(Photo by Jonathan Daniel/Getty Images)
Ozzie Guillen’s handling of Gordon Beckham has been masterful.
It’s been a work of baseball managerial art, comparable to the likes of Van Gogh or Picasso, or rather, LaRussa or Cox.
In this instance, Guillen played the media like it was a Wii. He took pressure off Beckham by pretending to dislike him. Some people—I’m talking to you Black Jack—fell for it like those unsuspecting saps in Bruno.
But I could see what Ozzie was doing from the start.
(Okay, after that first “I’m not going to talk about f-ing Beckham” comment, I was slightly taken aback. But, after reading a Chicago newspaper the next day, I quickly figured out what the old Ozzeroo was doing.)
When Beckham was first brought to the majors for the Jun. 4 game against the A’s, the hype surrounding him was immense. He got standing ovations from the crowd when he stepped to the plate.
He had the media following him like his first name was Victoria or David.
But Ozzie refused to buy into the hype. He defused the situation by making it seem like he didn’t want anything to do with the Sox’s top prospect. The media, in turn, stopped asking questions about the new Sox third baseman.
I saw the hype-machine go into overload firsthand. On the day after Beckham’s first major league appearance, the entire back page of the Chicago Tribune sports section was dedicated to "The Chosen One".
It featured a minute-by-minute diary of Beckham’s activities on Jun. 4, from the time he woke up in the morning to the time he left the ballpark after the game.
It was sickening.
Ozzie, who reads the papers, probably saw that too, and knew something had to be done. But remember, Ozzie thinks quicker than any 24-hour news cycle. He immediately witnessed the attention being paid to Beckham.

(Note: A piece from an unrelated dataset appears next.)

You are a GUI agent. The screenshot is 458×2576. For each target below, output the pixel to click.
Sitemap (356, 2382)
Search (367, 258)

"That kid will be all right," Guillen said to reporters in his post-game press conference Jun. 4, after the Sox lost 7-0 and Beckham went 0-for-3.
"But I'm not going to sit down every day and answer questions about Beckham. It's like Maradona going to the World Cup. It's another player. He had a bad day, like everyone else did."

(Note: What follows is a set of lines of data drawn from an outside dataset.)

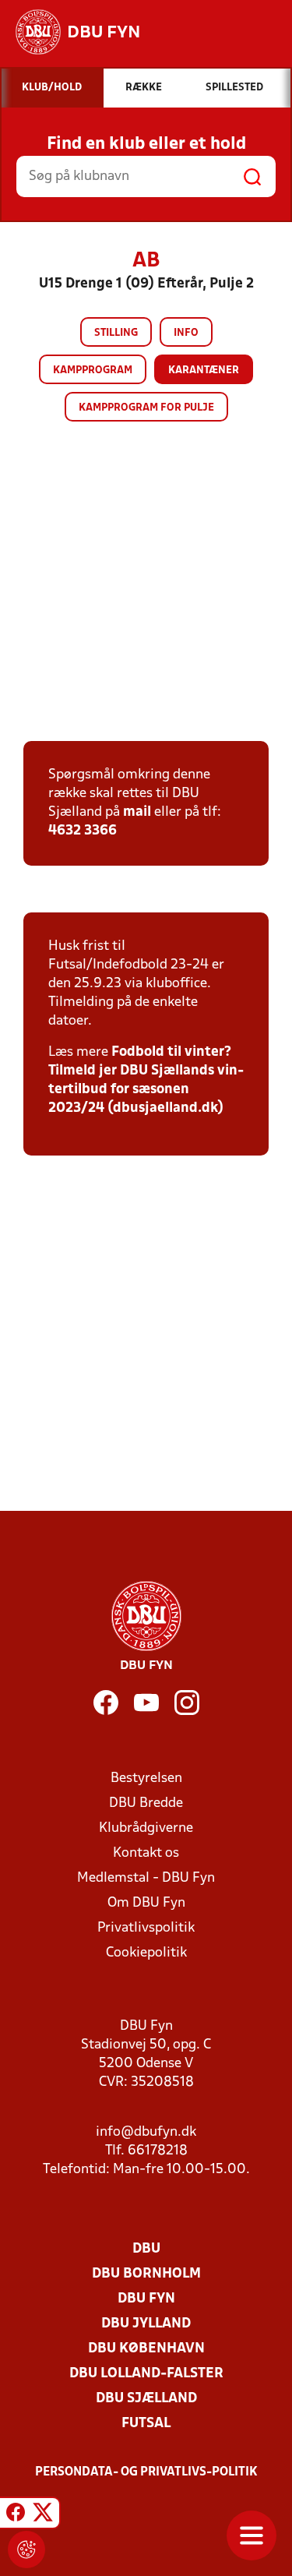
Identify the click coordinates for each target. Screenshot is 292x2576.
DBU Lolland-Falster (146, 2373)
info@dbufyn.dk (146, 2132)
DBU (146, 2249)
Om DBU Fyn (146, 1903)
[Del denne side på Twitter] (43, 2515)
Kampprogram (92, 370)
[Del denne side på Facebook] (15, 2515)
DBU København (146, 2348)
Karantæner (203, 370)
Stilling (116, 333)
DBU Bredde (146, 1803)
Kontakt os (146, 1853)
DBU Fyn (146, 2299)
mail (137, 812)
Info (186, 333)
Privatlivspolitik (146, 1928)
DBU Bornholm (146, 2274)
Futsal (146, 2423)
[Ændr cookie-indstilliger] (26, 2549)
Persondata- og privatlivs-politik (146, 2472)
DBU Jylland (146, 2324)
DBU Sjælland (146, 2398)
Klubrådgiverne (146, 1828)
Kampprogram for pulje (146, 408)
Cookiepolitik (146, 1953)
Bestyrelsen (146, 1778)
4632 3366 (82, 831)
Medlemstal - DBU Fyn (146, 1878)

Just two days before the ex-Georgia Bulldog was called up, Guillen was quoted as saying that, “If we have Beckham here, we're in trouble.”

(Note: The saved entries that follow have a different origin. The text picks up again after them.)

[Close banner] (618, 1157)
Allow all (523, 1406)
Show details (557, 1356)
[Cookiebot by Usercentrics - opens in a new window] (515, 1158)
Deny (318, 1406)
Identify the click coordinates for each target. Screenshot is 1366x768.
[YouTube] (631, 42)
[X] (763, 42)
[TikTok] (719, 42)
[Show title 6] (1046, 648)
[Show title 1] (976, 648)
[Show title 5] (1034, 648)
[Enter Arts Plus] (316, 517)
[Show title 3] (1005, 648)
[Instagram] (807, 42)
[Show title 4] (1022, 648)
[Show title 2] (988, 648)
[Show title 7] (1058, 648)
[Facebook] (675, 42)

I could see where Ozzie was coming from at the time. If Josh Fields didn’t produce, the Sox would continue to struggle. And bringing up a kid with less than a season of minor league experience is a rather bold move.
But maybe Ozzie’s “trouble” statement was actually a preemptive take-pressure-off-Beckham strike. I guess Ozzie’s masterpiece started early, before the Gordon-Beckham-on-the-South-Side era even began.
Even on the day of Beckham’s promotion to the big club, Ozzie quipped to reporters, “Now he’s here. I hope he can save us.”
Hidden in that sarcasm is Ozzie’s genius at work. By refusing to feed the publicity monster Beckham had unwillingly become, Guillen announced to everyone else that they shouldn’t either.
If the manager of the White Sox doesn’t think this kid is going to be any good, people must have thought, maybe he won’t be. And after a few days, the media and fans turned their attention elsewhere, and the expectations died down.
Ozzie’s attitude also allowed Beckham to not believe his own hype, to not get overly-cocky, and to realize that it takes hard work—and not just a name and a history—to succeed at the big league level.
Guillen’s quotes also relayed the message to the other 24 players on the Sox that it’s up to them, not a 22-year-old rookie, whether the team makes the playoffs or not.
Any thoughts of Beckham as a baseball god were quickly dismissed by the Sox’s manager.
Well done.
But some people—most notably former White Sox ace Jack McDowell—saw things differently. They thought Ozzie didn’t like Beckham, that he was mishandling him. They were completely blind to Guillen’s master plan.